FOXA1-induced circOSBPL10 facilitates CC progression through miR-1179/UBE2Q1 axis, highlighting a strong potential for circOSBPL10 to serve as a promising therapeutic target in CC.

As a frequent type of human gynecological malignancies worldwide, cervical cancer (CC) is depicted as one of the dominating causes contributing to cancer-associated death in women [1, 2]. It is estimated that that nearly 500,000 new cases are diagnosed with CC annually [3]. In China, CC is also regarded as one of the most prevalent lethal tumors. Over the past few years, in spite of the application of human papillomavirus (HPV) vaccine in treatment, CC is still a major stumbling block for female health [1, 4]. The majority of patients at an early stage of CC are likely to be cured through surgery [5], whereas no or limited efficient therapeutic approaches for those at the advanced stages [6]. In order to make advances in the treatment of CC, researchers have focused on exploring and developing tumor-particular biomarkers for CC [7]. For example, melatonin was identified as a new adjuvant agent in treating patients with CC [8], so was curcumin [9]. However, more efforts should be made in developing new effective therapeutic strategies for CC. Hence, it is imperative to make in-depth exploration of the underlying molecular mechanisms in CC.

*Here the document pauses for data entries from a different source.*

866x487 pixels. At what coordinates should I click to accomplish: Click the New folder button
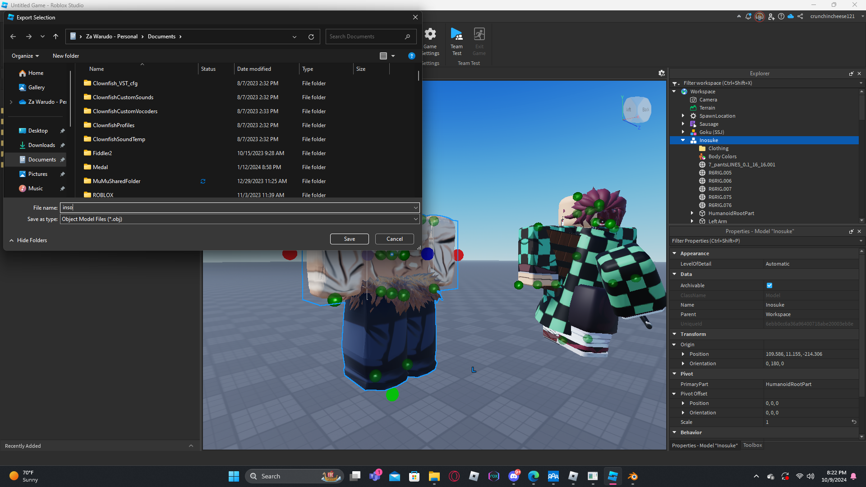click(66, 56)
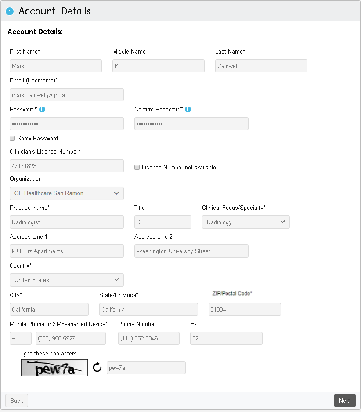The image size is (361, 412).
Task: Click the step 2 circle icon
Action: click(x=10, y=11)

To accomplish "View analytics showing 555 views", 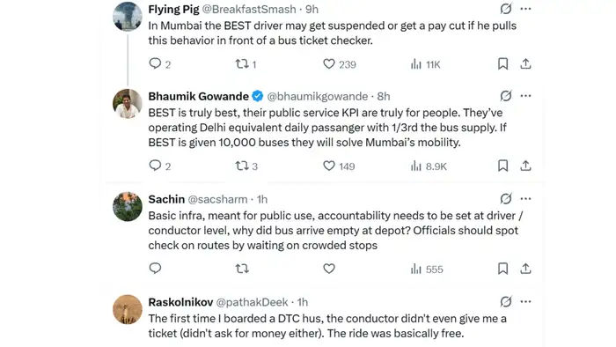I will (427, 269).
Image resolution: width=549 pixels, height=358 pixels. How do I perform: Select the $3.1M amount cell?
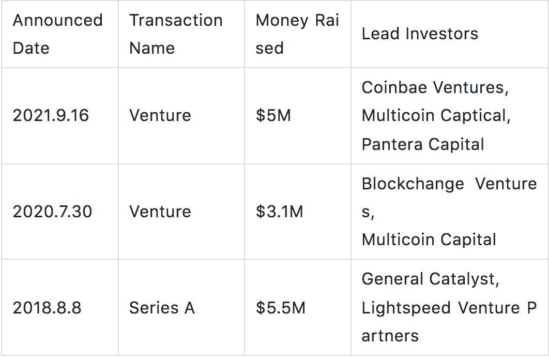(279, 212)
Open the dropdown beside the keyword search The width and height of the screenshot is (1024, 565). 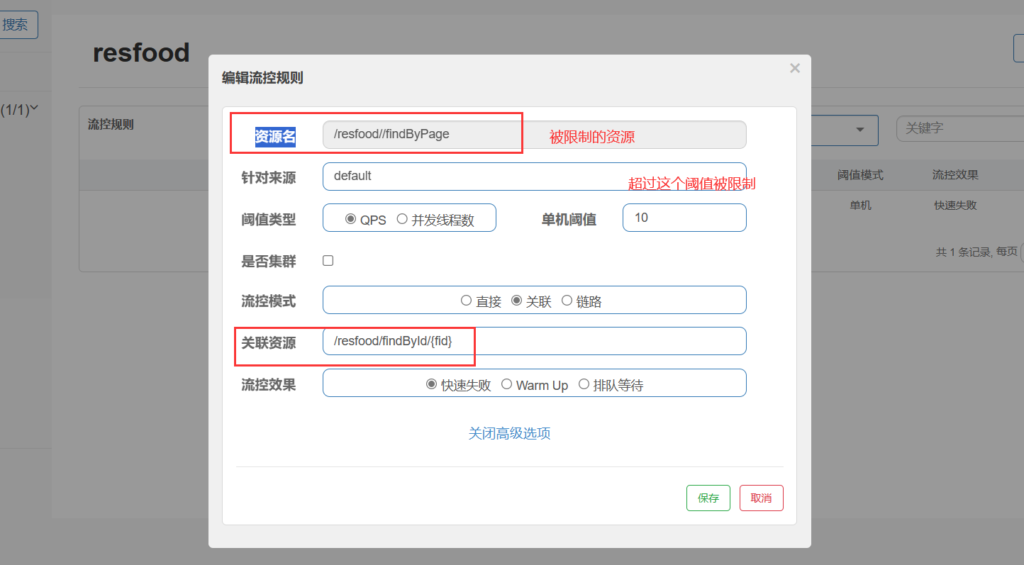tap(859, 130)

Non-coding RNAs (ncRNAs) have been commonly considered as the potential key modulators in gene regulation to impact on tumor development [10, 11], including genetic and epigenetic manners [12]. In recent years, ncRNAs have been indicated as clinical biomarkers in diverse diseases [13, 14], including cancer [15, 16]. As a member of ncRNAs, circular RNAs (circRNAs) own a covalently closed structure which are tolerant to RNase R-mediated degradation [17, 18]. Increasing analyses have suggested the abnormal expression of circRNAs in various cancers [19, 20], including CC [21, 22]. Emerging researches have testified the implication of circRNAs in tumorigenesis and progression via regulation of different biological processes, which includes cell proliferation, migration and invasion [23,24,25]. Emerged as a new circRNA, circOSBPL10 (circbase ID: hsa_circ_0064669) is derived from back-splicing of OSBPL10 mRNA (messenger RNA). To our knowledge, the critical regulatory mechanism of circOSBPL10 has not been investigated in CC yet.

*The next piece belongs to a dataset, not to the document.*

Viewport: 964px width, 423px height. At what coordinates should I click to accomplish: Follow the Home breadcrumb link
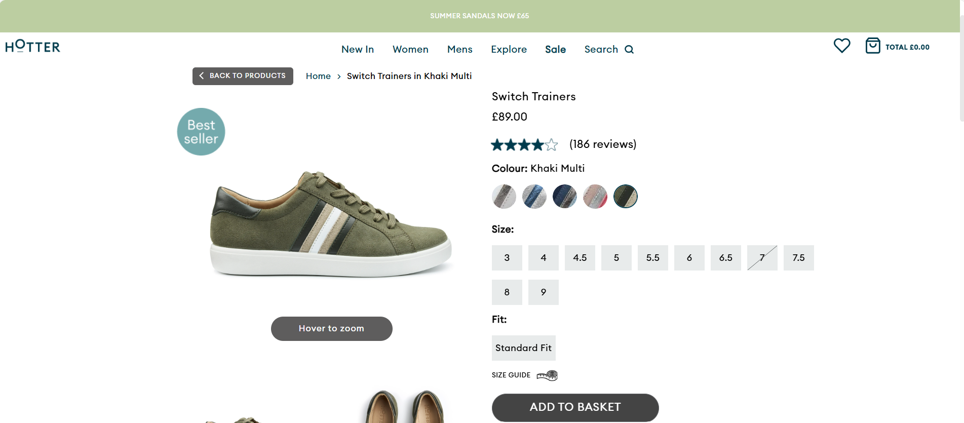click(x=318, y=76)
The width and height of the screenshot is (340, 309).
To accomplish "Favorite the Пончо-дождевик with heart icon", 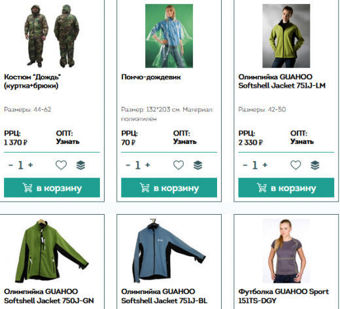I will pyautogui.click(x=179, y=165).
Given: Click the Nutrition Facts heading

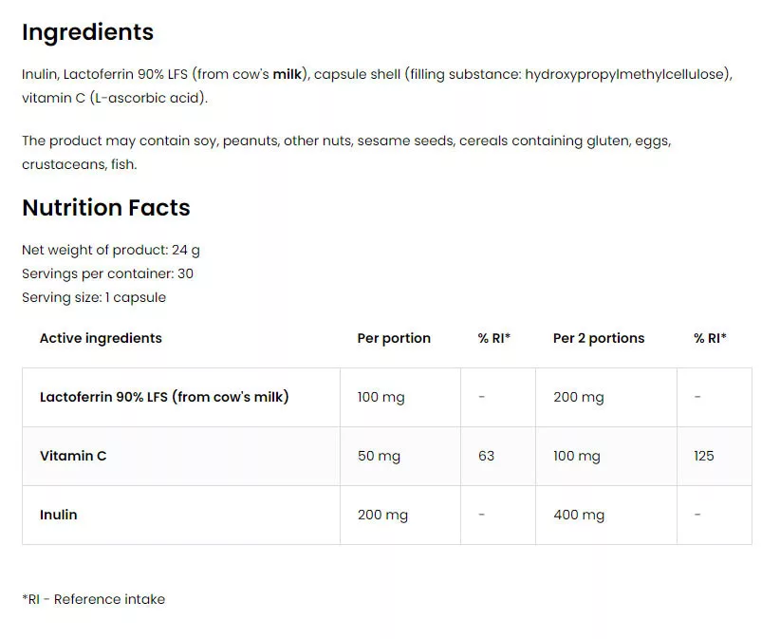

In this study, the main purpose was to decipher the potential regulatory role of circOSBPL10 in CC. Data from a series of assays uncovered that FOXA1-induced upregulation of circOSBPL10 contributes to CC progression via miR-1179/UBE2Q1 axis, revealing that circOSBPL10 might be a hopeful biomarker for CC.

Cell culture

Human normal cervical epithelial cells (H8) and human CC cells (C33A, CaSki, HeLa and SiHa) were bought from Chinese Academy of Sciences (Shanghai, China). Cells were cultured with Dulbecco’s Modified Eagle Medium (DMEM; Invitrogen, Carlsbad, CA, USA) adding 10% fetal bovine serum (FBS; Invitrogen), 1% penicillin/streptomycin (Sigma-Aldrich, Milan, Italy), and then incubated in an incubator of 5% CO₂ at 37 °C.

Cell transfection

HeLa and SiHa cells were transfected with specific short hairpin RNAs (shRNAs) against circOSBPL10 (sh-circOSBPL10#1#2), FOXA1 (sh-FOXA1#1#2) and their corresponding negative control (NC) sh-NC, as well as pcDNA3.1/circOSBPL10, pcDNA3.1/UBE2Q1, pcDNA3.1/FOXA1 and empty pcDNA3.1 (±) circRNA Mini vector, empty pcDNA3.1 vector, severally. The miR-1179 mimics, miR-1179 inhibitor, NC mimics and NC inhibitor were synthesized by GenePharma (Shanghai, China). Transfection experiments were executed by Lipofectamine 2000 (Invitrogen).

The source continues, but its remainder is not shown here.